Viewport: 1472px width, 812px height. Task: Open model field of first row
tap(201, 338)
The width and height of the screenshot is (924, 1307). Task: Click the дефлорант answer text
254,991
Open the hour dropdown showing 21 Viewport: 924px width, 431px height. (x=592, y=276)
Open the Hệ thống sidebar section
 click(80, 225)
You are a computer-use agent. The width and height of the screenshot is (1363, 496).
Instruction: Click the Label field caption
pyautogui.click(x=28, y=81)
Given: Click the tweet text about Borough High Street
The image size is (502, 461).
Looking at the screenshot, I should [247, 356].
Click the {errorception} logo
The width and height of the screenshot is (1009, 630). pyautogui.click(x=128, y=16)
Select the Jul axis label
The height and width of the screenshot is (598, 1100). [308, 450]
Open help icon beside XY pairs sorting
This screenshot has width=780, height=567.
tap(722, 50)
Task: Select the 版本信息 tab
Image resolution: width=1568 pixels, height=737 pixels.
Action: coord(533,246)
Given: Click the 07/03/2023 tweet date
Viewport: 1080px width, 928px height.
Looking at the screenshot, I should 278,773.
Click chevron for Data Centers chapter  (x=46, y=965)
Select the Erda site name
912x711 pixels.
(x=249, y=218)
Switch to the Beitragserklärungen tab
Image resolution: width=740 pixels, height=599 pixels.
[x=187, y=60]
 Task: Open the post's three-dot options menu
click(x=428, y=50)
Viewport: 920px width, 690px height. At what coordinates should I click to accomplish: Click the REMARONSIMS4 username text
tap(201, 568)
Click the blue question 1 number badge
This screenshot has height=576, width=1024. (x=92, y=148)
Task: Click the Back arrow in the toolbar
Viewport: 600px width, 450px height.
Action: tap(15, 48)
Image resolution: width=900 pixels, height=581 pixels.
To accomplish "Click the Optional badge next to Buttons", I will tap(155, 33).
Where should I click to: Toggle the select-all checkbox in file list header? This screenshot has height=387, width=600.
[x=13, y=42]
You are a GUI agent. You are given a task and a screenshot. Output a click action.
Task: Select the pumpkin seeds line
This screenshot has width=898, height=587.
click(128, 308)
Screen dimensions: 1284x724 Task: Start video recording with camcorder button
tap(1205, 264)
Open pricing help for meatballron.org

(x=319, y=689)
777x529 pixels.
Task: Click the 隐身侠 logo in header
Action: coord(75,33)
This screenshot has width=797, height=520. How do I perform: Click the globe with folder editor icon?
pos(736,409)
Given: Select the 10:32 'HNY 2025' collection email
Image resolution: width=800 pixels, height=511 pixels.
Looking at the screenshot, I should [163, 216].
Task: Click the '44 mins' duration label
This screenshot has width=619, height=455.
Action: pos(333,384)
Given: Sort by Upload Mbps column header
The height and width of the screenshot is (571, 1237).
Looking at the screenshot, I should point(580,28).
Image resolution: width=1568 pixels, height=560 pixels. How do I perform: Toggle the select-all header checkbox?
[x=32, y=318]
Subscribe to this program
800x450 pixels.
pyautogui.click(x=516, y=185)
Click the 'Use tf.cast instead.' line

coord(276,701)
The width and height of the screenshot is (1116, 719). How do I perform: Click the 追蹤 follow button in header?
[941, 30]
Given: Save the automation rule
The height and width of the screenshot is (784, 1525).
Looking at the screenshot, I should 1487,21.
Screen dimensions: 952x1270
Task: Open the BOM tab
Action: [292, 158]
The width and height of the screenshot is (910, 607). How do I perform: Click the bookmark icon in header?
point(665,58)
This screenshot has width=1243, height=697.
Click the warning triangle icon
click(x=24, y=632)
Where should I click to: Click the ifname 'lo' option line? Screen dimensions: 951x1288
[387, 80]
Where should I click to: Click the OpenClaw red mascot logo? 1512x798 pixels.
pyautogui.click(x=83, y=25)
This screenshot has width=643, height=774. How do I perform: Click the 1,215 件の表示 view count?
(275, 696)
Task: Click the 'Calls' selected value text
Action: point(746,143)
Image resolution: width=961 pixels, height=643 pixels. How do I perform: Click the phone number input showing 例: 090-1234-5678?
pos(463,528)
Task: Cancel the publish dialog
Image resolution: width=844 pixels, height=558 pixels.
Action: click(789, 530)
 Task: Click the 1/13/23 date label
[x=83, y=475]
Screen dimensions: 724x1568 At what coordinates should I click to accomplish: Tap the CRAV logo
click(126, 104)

=-=-=-=-=

Word for word, restate the entries that appear above.

Viewport: 1472px width, 812px height. Task: Open model field of first row
tap(201, 338)
The width and height of the screenshot is (924, 1307). Task: Click the дефлорант answer text
254,991
Open the hour dropdown showing 21 Viewport: 924px width, 431px height. (x=592, y=276)
Open the Hệ thống sidebar section
 click(80, 225)
You are a computer-use agent. The width and height of the screenshot is (1363, 496).
Instruction: Click the Label field caption
pyautogui.click(x=28, y=81)
Given: Click the tweet text about Borough High Street
The image size is (502, 461).
Looking at the screenshot, I should [247, 356].
Click the {errorception} logo
The width and height of the screenshot is (1009, 630). pyautogui.click(x=128, y=16)
Select the Jul axis label
The height and width of the screenshot is (598, 1100). [308, 450]
Open help icon beside XY pairs sorting
This screenshot has width=780, height=567.
tap(722, 50)
Task: Select the 版本信息 tab
Image resolution: width=1568 pixels, height=737 pixels.
Action: coord(533,246)
Given: Click the 07/03/2023 tweet date
Viewport: 1080px width, 928px height.
Looking at the screenshot, I should 278,773.
Click chevron for Data Centers chapter  (x=46, y=965)
Select the Erda site name
912x711 pixels.
(x=249, y=218)
Switch to the Beitragserklärungen tab
Image resolution: width=740 pixels, height=599 pixels.
[x=187, y=60]
 Task: Open the post's three-dot options menu
click(x=428, y=50)
Viewport: 920px width, 690px height. At what coordinates should I click to accomplish: Click the REMARONSIMS4 username text
tap(201, 568)
Click the blue question 1 number badge
This screenshot has height=576, width=1024. (x=92, y=148)
Task: Click the Back arrow in the toolbar
Viewport: 600px width, 450px height.
Action: tap(15, 48)
Image resolution: width=900 pixels, height=581 pixels.
To accomplish "Click the Optional badge next to Buttons", I will tap(155, 33).
Where should I click to: Toggle the select-all checkbox in file list header? This screenshot has height=387, width=600.
[x=13, y=42]
You are a GUI agent. You are given a task and a screenshot. Output a click action.
Task: Select the pumpkin seeds line
This screenshot has width=898, height=587.
click(128, 308)
Screen dimensions: 1284x724 Task: Start video recording with camcorder button
tap(1205, 264)
Open pricing help for meatballron.org

(x=319, y=689)
777x529 pixels.
Task: Click the 隐身侠 logo in header
Action: coord(75,33)
This screenshot has width=797, height=520. How do I perform: Click the globe with folder editor icon?
pos(736,409)
Given: Select the 10:32 'HNY 2025' collection email
Image resolution: width=800 pixels, height=511 pixels.
Looking at the screenshot, I should [163, 216].
Task: Click the '44 mins' duration label
This screenshot has width=619, height=455.
Action: pos(333,384)
Given: Sort by Upload Mbps column header
The height and width of the screenshot is (571, 1237).
Looking at the screenshot, I should point(580,28).
Image resolution: width=1568 pixels, height=560 pixels. How do I perform: Toggle the select-all header checkbox?
[x=32, y=318]
Subscribe to this program
800x450 pixels.
pyautogui.click(x=516, y=185)
Click the 'Use tf.cast instead.' line

coord(276,701)
The width and height of the screenshot is (1116, 719). How do I perform: Click the 追蹤 follow button in header?
[941, 30]
Given: Save the automation rule
The height and width of the screenshot is (784, 1525).
Looking at the screenshot, I should 1487,21.
Screen dimensions: 952x1270
Task: Open the BOM tab
Action: [292, 158]
The width and height of the screenshot is (910, 607). How do I perform: Click the bookmark icon in header?
point(665,58)
This screenshot has width=1243, height=697.
Click the warning triangle icon
click(x=24, y=632)
Where should I click to: Click the ifname 'lo' option line? Screen dimensions: 951x1288
[387, 80]
Where should I click to: Click the OpenClaw red mascot logo? 1512x798 pixels.
pyautogui.click(x=83, y=25)
This screenshot has width=643, height=774. How do I perform: Click the 1,215 件の表示 view count?
(275, 696)
Task: Click the 'Calls' selected value text
Action: point(746,143)
Image resolution: width=961 pixels, height=643 pixels. How do I perform: Click the phone number input showing 例: 090-1234-5678?
pos(463,528)
Task: Cancel the publish dialog
Image resolution: width=844 pixels, height=558 pixels.
Action: click(789, 530)
 Task: Click the 1/13/23 date label
[x=83, y=475]
Screen dimensions: 724x1568 At what coordinates should I click to accomplish: Tap the CRAV logo
click(126, 104)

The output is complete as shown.